The marital compact of discretion lasted until the 1970s, when his change to openness ruined his marriage, and he came to blame himself for his wife’s death from cancer.
At times in Nigel Simeone’s selection of Bernstein’s letters, the sexual insights seem more probing than the musical ones. Perhaps the necessary material simply doesn’t exist. Bernstein lived in the age of the telephone, and crucial discussions may never have been committed to paper. His deepest thoughts on replacing Bruno Walter, or on being appointed music director of the New York Philharmonic just over a decade later, don’t feature, though there is a wonderful short paragraph about finalising the contract with the orchestra. You won’t learn about his views on Messiaen’s Turangalîla-Symphonie or Britten’s Peter Grimes, of which he gave the US premieres in the late 1940s. And Mahler is seen through other people’s responses. His own are absent.
There was a lot of frippery in his writing, using pet names and multilingual wordplay to keep the tone casual and clever. He could, however, be very frank, especially with Aaron Copland, an important mentor, and he was sometimes extremely raw in his assessments of the older man’s music.
Many of the most interesting letters are not actually by Bernstein, so that while our picture of his world is enriched, this is less true of our understanding of the musical workings of the man himself.
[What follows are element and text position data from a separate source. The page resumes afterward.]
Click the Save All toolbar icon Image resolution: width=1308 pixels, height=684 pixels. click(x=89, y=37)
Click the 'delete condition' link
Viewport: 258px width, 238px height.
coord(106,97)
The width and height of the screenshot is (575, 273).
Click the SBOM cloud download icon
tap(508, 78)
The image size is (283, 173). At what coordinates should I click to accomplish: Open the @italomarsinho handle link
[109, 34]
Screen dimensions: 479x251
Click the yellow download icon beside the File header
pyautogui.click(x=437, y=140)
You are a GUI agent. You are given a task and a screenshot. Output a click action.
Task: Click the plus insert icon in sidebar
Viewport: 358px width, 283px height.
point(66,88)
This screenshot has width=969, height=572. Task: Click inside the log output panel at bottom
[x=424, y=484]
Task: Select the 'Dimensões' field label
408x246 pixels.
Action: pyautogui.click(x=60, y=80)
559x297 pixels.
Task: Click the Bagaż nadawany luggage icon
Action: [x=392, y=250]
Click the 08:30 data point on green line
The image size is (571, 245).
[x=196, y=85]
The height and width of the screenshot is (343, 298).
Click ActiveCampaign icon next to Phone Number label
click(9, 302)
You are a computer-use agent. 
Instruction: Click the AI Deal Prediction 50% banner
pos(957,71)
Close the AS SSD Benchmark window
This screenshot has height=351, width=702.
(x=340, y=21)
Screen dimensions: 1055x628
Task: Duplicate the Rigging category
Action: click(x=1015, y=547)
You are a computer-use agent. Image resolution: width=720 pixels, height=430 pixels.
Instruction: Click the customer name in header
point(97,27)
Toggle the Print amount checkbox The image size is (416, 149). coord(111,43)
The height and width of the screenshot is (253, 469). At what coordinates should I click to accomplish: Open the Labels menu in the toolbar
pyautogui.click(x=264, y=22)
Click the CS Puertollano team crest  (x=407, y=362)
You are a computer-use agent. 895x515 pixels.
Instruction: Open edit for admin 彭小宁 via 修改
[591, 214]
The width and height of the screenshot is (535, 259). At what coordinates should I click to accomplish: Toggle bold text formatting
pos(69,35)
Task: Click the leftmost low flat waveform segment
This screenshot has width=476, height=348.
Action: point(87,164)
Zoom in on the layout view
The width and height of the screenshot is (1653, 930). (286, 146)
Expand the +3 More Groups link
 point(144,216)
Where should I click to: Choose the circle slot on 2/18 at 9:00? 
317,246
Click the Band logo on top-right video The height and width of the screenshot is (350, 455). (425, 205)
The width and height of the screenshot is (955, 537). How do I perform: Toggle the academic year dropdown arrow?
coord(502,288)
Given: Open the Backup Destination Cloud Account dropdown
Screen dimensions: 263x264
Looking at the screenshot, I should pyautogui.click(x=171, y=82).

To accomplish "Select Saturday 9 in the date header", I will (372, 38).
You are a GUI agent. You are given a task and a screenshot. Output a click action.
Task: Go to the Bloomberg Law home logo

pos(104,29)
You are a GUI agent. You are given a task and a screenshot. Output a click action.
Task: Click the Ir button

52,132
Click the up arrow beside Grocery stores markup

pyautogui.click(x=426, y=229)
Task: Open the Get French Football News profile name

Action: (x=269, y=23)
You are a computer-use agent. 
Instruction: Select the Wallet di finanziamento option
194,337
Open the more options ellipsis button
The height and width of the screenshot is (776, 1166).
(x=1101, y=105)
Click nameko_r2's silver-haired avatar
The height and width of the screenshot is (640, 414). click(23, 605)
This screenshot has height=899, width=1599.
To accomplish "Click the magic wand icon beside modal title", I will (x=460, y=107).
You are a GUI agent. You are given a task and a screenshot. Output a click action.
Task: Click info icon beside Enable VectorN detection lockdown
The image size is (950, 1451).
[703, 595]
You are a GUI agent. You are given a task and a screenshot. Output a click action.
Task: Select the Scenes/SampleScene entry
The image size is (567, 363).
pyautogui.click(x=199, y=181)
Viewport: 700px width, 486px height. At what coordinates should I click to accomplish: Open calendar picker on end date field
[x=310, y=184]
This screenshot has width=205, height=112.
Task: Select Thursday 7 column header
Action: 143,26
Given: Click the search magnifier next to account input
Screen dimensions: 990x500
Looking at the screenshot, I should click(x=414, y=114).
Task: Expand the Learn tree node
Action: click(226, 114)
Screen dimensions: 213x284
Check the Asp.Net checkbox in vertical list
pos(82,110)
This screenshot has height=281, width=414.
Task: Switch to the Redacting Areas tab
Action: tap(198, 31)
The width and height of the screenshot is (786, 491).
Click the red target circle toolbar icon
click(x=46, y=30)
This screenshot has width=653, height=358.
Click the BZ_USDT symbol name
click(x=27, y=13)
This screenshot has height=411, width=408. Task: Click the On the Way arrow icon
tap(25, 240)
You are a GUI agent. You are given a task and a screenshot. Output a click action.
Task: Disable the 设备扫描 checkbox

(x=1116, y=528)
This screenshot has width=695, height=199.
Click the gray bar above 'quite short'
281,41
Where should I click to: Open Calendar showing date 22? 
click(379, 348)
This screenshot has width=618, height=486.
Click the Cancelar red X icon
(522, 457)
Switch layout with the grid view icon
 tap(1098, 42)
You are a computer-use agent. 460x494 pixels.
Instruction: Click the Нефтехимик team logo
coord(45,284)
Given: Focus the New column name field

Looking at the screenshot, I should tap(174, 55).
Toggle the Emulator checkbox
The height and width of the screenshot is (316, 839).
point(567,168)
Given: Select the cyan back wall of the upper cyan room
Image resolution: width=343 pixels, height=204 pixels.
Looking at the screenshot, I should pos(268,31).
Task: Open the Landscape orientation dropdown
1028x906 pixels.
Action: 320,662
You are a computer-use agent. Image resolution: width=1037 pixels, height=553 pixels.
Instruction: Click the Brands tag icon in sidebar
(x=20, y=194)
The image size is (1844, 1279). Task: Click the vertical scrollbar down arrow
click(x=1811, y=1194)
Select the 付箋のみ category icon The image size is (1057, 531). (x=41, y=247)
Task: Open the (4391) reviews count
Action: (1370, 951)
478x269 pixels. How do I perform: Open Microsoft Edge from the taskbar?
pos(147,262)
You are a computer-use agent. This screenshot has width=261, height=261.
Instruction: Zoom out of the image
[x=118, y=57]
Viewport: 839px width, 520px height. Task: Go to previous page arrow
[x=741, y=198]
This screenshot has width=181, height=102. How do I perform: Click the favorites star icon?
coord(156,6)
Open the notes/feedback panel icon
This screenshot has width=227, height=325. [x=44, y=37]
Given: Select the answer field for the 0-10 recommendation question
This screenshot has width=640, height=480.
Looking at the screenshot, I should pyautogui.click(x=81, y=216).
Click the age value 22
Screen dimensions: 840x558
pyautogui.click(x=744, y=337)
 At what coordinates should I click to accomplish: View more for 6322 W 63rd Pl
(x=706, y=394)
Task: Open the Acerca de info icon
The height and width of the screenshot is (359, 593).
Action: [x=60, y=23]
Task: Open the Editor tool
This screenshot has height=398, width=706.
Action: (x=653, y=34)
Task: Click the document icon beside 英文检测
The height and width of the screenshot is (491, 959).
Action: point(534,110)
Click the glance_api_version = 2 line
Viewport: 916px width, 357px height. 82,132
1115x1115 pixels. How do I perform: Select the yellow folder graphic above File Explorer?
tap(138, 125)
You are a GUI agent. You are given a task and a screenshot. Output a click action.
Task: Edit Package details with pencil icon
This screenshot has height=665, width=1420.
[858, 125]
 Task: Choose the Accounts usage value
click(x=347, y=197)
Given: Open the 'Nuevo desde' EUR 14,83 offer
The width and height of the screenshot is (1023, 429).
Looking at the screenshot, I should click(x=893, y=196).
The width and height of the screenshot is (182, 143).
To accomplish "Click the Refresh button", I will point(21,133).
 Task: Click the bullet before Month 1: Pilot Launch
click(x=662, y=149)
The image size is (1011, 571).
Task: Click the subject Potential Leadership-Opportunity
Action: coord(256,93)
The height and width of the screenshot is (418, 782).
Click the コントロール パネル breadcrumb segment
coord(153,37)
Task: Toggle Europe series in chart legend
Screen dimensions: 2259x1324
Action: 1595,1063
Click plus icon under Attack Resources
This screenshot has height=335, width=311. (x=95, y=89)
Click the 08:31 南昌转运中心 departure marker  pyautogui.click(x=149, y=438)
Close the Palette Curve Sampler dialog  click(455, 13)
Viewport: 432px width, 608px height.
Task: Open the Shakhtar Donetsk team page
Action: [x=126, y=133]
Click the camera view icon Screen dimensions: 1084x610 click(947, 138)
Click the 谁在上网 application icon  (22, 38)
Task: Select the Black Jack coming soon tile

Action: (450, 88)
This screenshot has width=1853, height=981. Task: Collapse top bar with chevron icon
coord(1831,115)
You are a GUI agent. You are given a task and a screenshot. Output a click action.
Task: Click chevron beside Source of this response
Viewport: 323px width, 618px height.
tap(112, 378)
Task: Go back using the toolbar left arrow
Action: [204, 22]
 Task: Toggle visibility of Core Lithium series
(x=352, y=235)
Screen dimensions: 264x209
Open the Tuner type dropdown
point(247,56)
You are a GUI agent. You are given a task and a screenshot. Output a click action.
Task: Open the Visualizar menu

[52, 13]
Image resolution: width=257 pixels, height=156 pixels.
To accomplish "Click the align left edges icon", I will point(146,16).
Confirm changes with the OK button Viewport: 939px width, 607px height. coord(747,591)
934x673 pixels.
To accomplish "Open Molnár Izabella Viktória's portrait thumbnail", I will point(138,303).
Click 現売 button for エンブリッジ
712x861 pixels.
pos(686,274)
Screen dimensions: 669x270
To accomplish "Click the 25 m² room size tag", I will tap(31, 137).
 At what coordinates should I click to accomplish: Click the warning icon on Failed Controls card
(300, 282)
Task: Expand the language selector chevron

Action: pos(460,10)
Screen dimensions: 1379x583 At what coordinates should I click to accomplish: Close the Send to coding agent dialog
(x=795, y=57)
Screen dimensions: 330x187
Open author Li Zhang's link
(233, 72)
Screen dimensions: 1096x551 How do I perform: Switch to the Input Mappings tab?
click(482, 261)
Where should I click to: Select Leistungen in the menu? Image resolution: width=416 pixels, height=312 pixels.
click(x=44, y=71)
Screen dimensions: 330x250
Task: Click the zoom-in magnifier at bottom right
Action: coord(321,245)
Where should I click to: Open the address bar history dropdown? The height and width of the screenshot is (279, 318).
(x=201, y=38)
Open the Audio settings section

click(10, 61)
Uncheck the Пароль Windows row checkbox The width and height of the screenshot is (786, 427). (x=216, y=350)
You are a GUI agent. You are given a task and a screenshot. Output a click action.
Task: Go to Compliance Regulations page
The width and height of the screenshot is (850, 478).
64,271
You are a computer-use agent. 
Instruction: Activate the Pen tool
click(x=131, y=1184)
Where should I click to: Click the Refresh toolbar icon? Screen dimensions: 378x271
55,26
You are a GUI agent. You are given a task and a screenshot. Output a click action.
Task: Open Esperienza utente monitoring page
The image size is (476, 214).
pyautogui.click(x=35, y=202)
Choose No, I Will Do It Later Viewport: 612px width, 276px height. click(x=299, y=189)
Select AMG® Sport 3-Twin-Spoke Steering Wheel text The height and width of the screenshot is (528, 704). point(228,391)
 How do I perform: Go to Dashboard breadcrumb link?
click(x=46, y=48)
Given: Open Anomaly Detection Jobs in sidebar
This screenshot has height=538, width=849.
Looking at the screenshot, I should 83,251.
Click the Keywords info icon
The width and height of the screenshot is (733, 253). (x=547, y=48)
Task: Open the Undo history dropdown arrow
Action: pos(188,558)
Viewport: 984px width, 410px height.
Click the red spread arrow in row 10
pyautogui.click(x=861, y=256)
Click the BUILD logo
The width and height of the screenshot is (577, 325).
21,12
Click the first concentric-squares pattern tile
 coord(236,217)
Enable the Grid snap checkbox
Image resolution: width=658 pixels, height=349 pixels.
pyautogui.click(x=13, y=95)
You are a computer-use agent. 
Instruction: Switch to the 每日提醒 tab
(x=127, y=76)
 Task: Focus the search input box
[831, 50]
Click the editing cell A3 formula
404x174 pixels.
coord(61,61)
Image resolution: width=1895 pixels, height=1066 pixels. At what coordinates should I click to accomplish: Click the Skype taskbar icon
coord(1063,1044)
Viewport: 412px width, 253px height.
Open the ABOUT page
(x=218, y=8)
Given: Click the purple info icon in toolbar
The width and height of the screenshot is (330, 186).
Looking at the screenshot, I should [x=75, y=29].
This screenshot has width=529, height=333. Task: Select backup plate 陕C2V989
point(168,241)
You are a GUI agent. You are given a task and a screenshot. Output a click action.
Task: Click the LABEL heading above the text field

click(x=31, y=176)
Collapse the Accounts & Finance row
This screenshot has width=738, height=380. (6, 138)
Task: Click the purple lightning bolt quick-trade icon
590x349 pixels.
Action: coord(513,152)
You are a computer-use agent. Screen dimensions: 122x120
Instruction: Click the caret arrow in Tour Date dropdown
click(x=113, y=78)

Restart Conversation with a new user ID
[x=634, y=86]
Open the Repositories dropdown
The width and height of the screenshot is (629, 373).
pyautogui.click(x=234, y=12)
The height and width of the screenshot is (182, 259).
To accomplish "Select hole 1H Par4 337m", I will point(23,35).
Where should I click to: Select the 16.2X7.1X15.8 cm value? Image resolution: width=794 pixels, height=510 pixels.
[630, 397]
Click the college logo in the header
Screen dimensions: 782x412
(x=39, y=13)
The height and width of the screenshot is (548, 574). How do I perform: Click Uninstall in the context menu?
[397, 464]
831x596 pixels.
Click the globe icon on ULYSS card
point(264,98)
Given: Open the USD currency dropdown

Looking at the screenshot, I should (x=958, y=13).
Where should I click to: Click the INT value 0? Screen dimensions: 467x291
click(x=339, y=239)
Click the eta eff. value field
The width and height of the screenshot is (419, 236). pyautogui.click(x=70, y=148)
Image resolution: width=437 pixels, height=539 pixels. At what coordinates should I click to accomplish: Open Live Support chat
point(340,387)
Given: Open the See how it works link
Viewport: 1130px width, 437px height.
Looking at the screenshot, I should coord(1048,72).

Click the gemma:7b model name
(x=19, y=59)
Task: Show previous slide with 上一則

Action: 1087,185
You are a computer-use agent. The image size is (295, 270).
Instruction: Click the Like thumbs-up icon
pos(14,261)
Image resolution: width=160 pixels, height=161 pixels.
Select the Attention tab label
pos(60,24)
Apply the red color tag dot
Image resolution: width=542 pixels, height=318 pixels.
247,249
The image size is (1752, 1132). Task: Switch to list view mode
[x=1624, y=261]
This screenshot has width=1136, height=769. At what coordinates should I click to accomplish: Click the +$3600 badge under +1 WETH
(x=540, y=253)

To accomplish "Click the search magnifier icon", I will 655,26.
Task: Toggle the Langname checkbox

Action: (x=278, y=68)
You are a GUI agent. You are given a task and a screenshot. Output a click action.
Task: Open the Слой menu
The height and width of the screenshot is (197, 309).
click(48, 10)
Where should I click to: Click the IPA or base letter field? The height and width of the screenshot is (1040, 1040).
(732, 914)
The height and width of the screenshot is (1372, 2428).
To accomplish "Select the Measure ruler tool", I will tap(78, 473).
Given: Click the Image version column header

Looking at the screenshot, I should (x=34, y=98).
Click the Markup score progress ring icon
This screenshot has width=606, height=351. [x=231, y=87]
The best-documented works are West Side Story and Chichester Psalms.
Among the most fascinating sections are the doting exchanges after his marriage to Felicia. There are some tangled communications with Stockhausen, Feldman and Cage, whose work is rather more radical than most of the contemporary music he espoused. There are fan letters from Bette Davis, Louis Armstrong, Janis Ian and Miles Davis, Aldous Huxley pushing a dramatic version of Brave New World “with a view to a musical setting”, and a 10-year-old Yo-Yo Ma bravely seeking an audition.
The ever-loyal Copland once wrote of Bernstein as “Hecticness personified”. Whatever else they do, these letters certainly back up that description.